Overview
Kawasaki, Japan – Toshiba Corporation has developed a quantum-inspired optimization framework that delivers quick, stable solutions to combinatorial optimization problems in the dynamically changing conditions of real-world environments.
Systems deployed in real-world conditions must contend with dynamically changing environments. Network conditions affect wireless communications; in-vehicle systems must deal with ever-moving objects around them; and sensor information available to robots changes over time. These environmental changes also cause the scale and characteristics of optimization problems to change over time. Real-world systems must constantly respond and adapt to their environment by quickly deriving appropriate solutions and constantly optimizing operation.
Toshiba’s new framework combines its proprietary quantum-inspired optimization computer, the Simulated Bifurcation Machine (SBM), with an optimization control AI that assesses problem conditions, and compression technology for Ising models*1. The AI automatically selects appropriate SBM parameters and execution platform (machine) based on the characteristics of an input problem. In addition, Ising model compression reduces both data transfer time and computation time, achieving low latency in the overall system. Together, these technologies realize high speed and stable operation in diverse real-world conditions and deliver constant optimization. In an evaluation assuming communication timing scheduling for wireless terminals, results confirmed speed advantages over conventional methods.

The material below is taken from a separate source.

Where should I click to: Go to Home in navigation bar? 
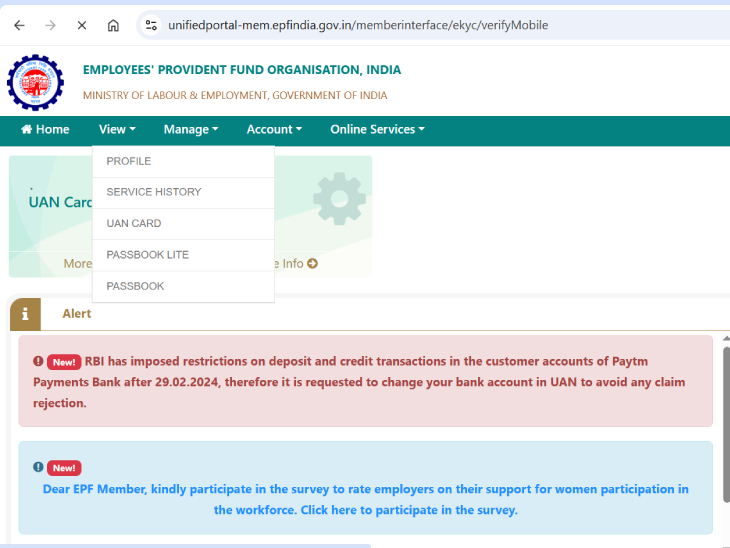45,129
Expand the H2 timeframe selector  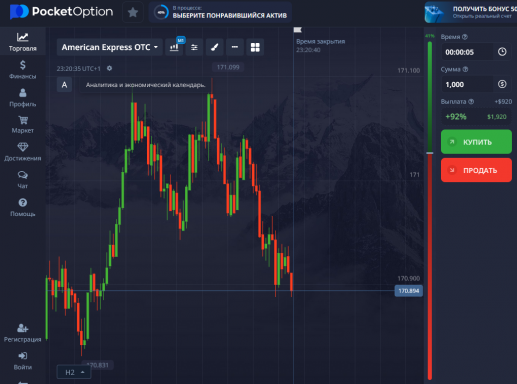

This result was published online in Nature Communications on June 16, 2026*2.
Development background
Logistics, communications, mobility, and robotics are among the many fields that must deal with complex combinatorial optimization problems by allocating limited resources or selecting optimized combinations from multiple candidates. For instance, wireless communications require efficient allocation of time slots and frequencies, while in-vehicle systems and robotics both require rapid object recognition and tracking, route selection, and task allocation based on analysis of surrounding moving objects and obstacles. All of these systems must contend with environments that can change dynamically but nonetheless deliver stable performance.
Toshiba has long pioneered research in SBM. Results to date include technologies for high-speed solutions to large-scale combinatorial optimization problems*3*4*5 and for real-time optimization on embedded devices*6. Expanding application into real-world environments has required reducing the workload of tuning parameters to reflect a problem’s scale and constraints, and realizing a mechanism to automatically select appropriate execution conditions that reflect the changing environment.
Features of the technology
Toshiba has developed a quantum-inspired optimization framework that combines optimization control AI for condition assessment and Ising model compression with SBM. The combination enables constant optimization in a wide range of changing conditions. The main features are described below.
Responding to changing conditions through condition assessment and automatic adjustment by optimization control AI
Maximizing the performance of optimization computing technologies like SBM requires adjustment of individual parameters to reflect problem scale, constraints, required solution quality, and allowable computation time. However, systems such as wireless communications, in-vehicle systems, and robotics are all susceptible to environmental changes that make it difficult to maintain stable performance with fixed parameter settings.
In Toshiba’s new framework, the optimization control AI analyzes the characteristics of the target problem and automatically estimates SBM parameters. Based on the scale of the problem and estimation results, it then assigns the machine: either an SBM implemented on an FPGA or in a CPU. The FPGA-based SBM is suitable for larger problems while the CPU-based SBM operates quickly on smaller problems. Selecting the appropriate machine for the scale of the problem reduces the workload of parameter tuning, and delivers fast, stable optimization under diverse conditions. It also expands the range of systems where SBM can be applied.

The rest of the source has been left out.